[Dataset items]

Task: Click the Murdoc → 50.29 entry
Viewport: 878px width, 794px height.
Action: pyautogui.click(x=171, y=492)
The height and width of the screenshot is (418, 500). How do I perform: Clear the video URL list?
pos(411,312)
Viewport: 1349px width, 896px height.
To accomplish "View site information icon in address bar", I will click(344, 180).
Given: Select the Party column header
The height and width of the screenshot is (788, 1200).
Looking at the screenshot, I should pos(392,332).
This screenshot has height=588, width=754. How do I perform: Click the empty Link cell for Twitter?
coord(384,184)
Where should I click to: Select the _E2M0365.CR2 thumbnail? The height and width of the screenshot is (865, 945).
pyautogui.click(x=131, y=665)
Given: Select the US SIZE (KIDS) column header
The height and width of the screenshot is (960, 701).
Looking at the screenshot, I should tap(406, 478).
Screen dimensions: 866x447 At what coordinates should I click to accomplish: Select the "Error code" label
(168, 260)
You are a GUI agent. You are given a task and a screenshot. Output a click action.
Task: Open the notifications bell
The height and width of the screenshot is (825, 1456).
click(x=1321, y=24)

__WHAT TO DO__
Copy every line of the rows above without any changes.

__TASK ANSWER__
Task: Click the Murdoc → 50.29 entry
Viewport: 878px width, 794px height.
Action: pyautogui.click(x=171, y=492)
The height and width of the screenshot is (418, 500). How do I perform: Clear the video URL list?
pos(411,312)
Viewport: 1349px width, 896px height.
To accomplish "View site information icon in address bar", I will click(344, 180).
Given: Select the Party column header
The height and width of the screenshot is (788, 1200).
Looking at the screenshot, I should pos(392,332).
This screenshot has height=588, width=754. How do I perform: Click the empty Link cell for Twitter?
coord(384,184)
Where should I click to: Select the _E2M0365.CR2 thumbnail? The height and width of the screenshot is (865, 945).
pyautogui.click(x=131, y=665)
Given: Select the US SIZE (KIDS) column header
The height and width of the screenshot is (960, 701).
Looking at the screenshot, I should tap(406, 478).
Screen dimensions: 866x447 At what coordinates should I click to accomplish: Select the "Error code" label
(168, 260)
You are a GUI agent. You are given a task and a screenshot. Output a click action.
Task: Open the notifications bell
The height and width of the screenshot is (825, 1456).
click(x=1321, y=24)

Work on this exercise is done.